The new immigrants being cattle keepers preferred the low lands other than the raised areas. They moved to the areas bordering River Mpologoma. What became known as Padhola territory was initially divided into three ecological zones.

The first was the western area which was the most fertile with thick forests. It was in present day Katandi and Senda in Kirewa Sub-county which was known as Lul, meaning forest.

In his 1958 paper Anuak Village Headmen published in the 29th edition of International African Institute Memorandum, Godfrey Lienhardt says: “The second ecological zone, which lies in the south is called by the Padhola Mawele.” This area had less water and parts of it had tsetse flies, making it not ideal for cattle keepers.

The third zone was the eastern part known as Yo Woko, meaning in the direction of outside. It was the area last settled by the Jopadhola. The areas known as Yo Woko and East Budama, now Tororo County, formed a no man’s land between the Jopadhola settlements.

According to History of Southern Luo Volume I, Bethwell A. Ogot writes: “Following the Sewe (Masai) withdrew back into modern Kenya about 10 to 11 generations ago, this area which is the highest and coolest part of the Padhola remained unoccupied until about four to five generations ago when the advance wave of the Iteso moved into it.”

Basing on the 1959 census, about 101,451 people who inhabited West Budama at the time were not indigenous folks of the area. Many of them arrived much earlier.

But there was another set of immigrants who moved to the area in the later part of the 19 Century. According to The Lwo Part II, J. P. Crazzolara describes the new settlers as being descendants of the same person.

“The present 31 Padhola clans descended from the sons of a certain person called Adhola,” he writes. The different clan leaders referred to themselves as brothers, regarding their ancestors as sons of a man called Adhola.

Ogot goes on to say: “Any clan which could not trace its genealogy back to Adhola was disparaged.”

The immigrants into Budama came not as a tribe but as clans. It was through occupation and amalgamation that some clans through relation evolved into tribes.

According to the Luo Padhola Historical Texts volume II, “The first wave of Padhola immigrants travelled with the last wave of the Kenyan Luo from Fort Atura via Kaberamaido where they stayed for a short while.”

During the immigration, the Jopadhola were under the collective leadership of a one Adhola, a title Crazzolara suggests was a collective name for a Luo group.

Another account, according to Ogot, was that it “identifies Adhola with Labong’o the son of Olum from whom several Acholi clans claim descent. Adhola, according to this version, was a nickname given because he had a sore leg”.

During their immigration, according to the Jopadhola history, they found Kaberamaido not inhabited and hence gave the place the name Kaberamaido (a place suitable for groundnuts). Ogot says the name was later corrupted by those who followed the Padhola.

Between 1639 and 1700, according to traditional records documented by Captain E. M. Persse, “Some of the Padhola clans migrated from Nagongera in modern West Budama to Budola under the leadership of Mufuta, Kasede and Owiny. In Budola they separated. Kasede went to Budama.”

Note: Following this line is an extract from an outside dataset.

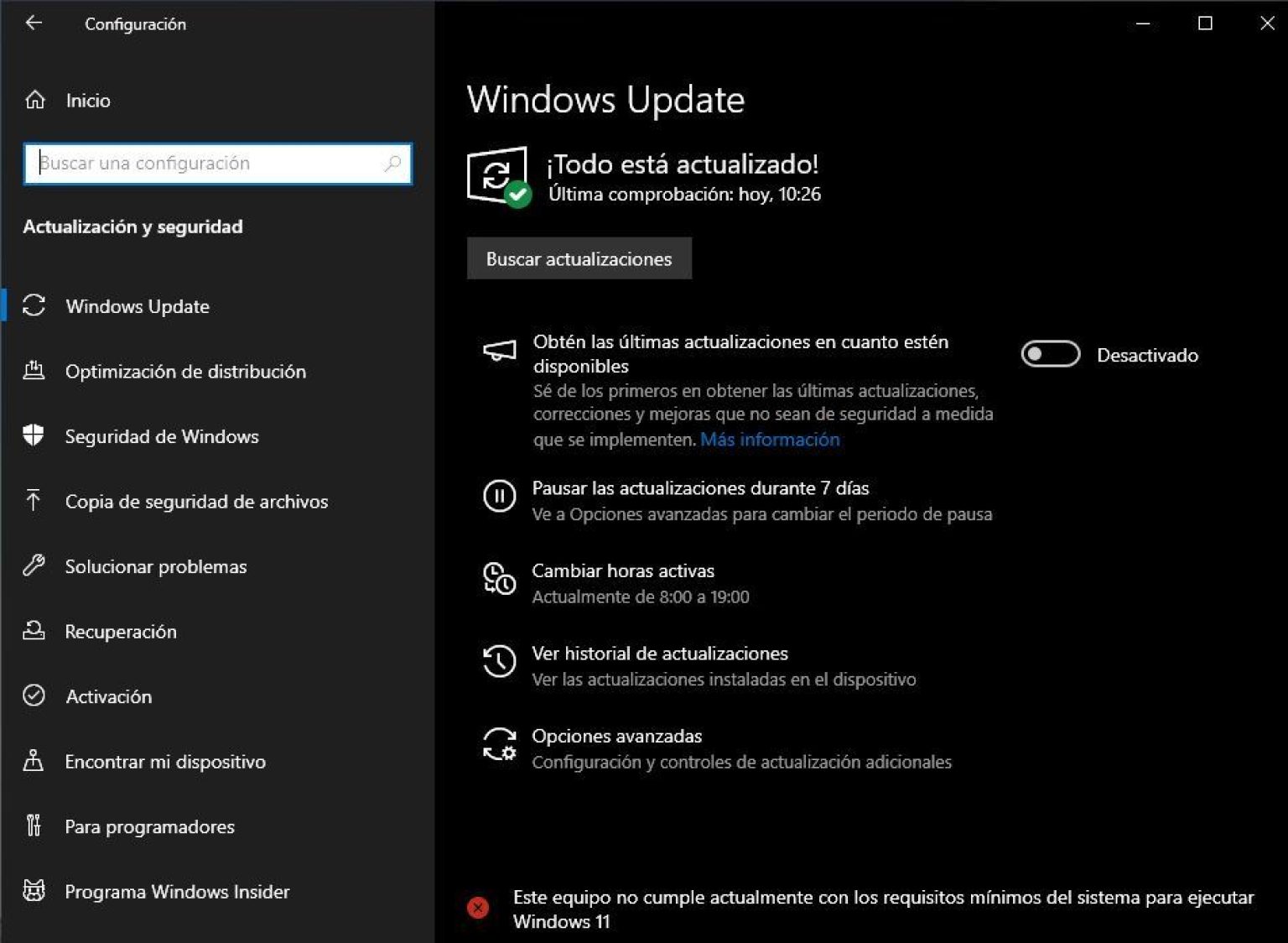1288x943 pixels.
Task: Click the Inicio home icon
Action: (34, 100)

Kasede is the founder of the sub-clan known as the Amor-Kasede, one of the Padhola clans.

Oral history has it that two major reasons may have caused this separation: One version was that Adhola and Owiny quarrelled over the leadership which led to the split, that’s according to the Luo Historical Texts volume I.

While another version by Crazzolara in The Lwoo Part III and in the Padhola Historical Text Volume I say that “Adhola’s wife Nyanjurya was heavy with a child and was, therefore, unable to continue with the march. Owiny then asked his brother to wait till the child is born then follow. In this way they separated never to reunite.”

The 31 clans of Adhola are said to descend from the two wives of Adhola Nyajurya and Oryang.

Coming of the Iteso
The first group of Iteso to arrive in what had been established as the Padhola land came from Karamoja, first settling at Magoro and Usuk in Katakwi where they found fertile ground suitable for their agricultural type of life.

The first round of Iteso migration stretched from 1700 to 1800. The Iteso immigration was leaderless and not organised unlike their Jopadhola counterparts. The first appearance of the Iteso families in Budama did not bother the Jopadhola who instead decided to adopt them into some Padhola clans.

As the immigration flow increased, the newcomers were not contented with being adopted by their hosts. They stared occupying the vast vacant areas they found which they called Kwapa, meaning wilderness.

However, as the number of the Iteso in the area increased, the Jopadhola lost the generosity to the newcomers who had started erecting permanent settlement on the land the Jopadhola acquired through blood and sweat.

According to Volume II of the Padhola Text, the Iteso were forcefully driven out of Tororo by the Jopadhola. After a number of generations, the Iteso started moving back to Tororo, not as a group but as a single family unit or as individuals.
However, with the establishment of the British administration in the area, many of the Iteso came back and occupied the land in East Budama.

Ogot explains: “Even at this time they did not move back as a group. They came in small parties asking for land on which to settle from various individual Padhola families and clans to which they attached themselves.”

The new returnees were allowed to intermarry leading to a large number of them being absorbed into the Padhola tribe.

The slow immigration of the Iteso and the intermarriages boosted the Iteso population to a point when they outnumbered the Padhola in East Budama. This led to the growth of self-consciousness among the Iteso and as a result they demanded that the British administration take them as the rightful owners of East Budama and the Padhola inhabitants in the area as aliens.

To support their case, they referred to the names of local area features like rives and hills which they found nameless and gave them Iteso names such as Osya, Morukatipa, Kwapa, Angurum, Otukutuku Ogwait and others.

This led to tension between the Iteso and the Jopadhola in East Budama. Prof A. W. Southall described it in a paper where he said, “The independent Teso returned to occupy the land right up to the frontier of the Padhola settlement, but they were regarded by the district administration as being in the Padhola territory. This is evidenced by the fact that this county is called East Budama to this day and by the fact that no Teso county chief was appointed to rule over it until about 1940.”

He went on to say: “In recent years, tribal feeling has become very strong among the Iteso. There can be little doubt that this has its origin among the independent Iteso who returned from the east to settle in desirable empty land but found themselves for the first time under Padhola chiefs, recognised as their overlords by the British administration.”

“They have won recognition as a separate tribe in East Budama, with a right to their own county chief. But their feelings have spread to many of their fellow tribesmen in the process of incorporation into Padhola society.”

Southall attributes the change in attitude of the Iteso on politics and economic factors. He backs the influence of the two factors saying: “Though Teso adoptees were highly valued fighters by the Padhola.”

Having managed to conquer nature and make the area habitable despite the lack of a central leadership, the Padhola were threatened by the intrusion of the Iteso almost 200 years after they had to settle in the area.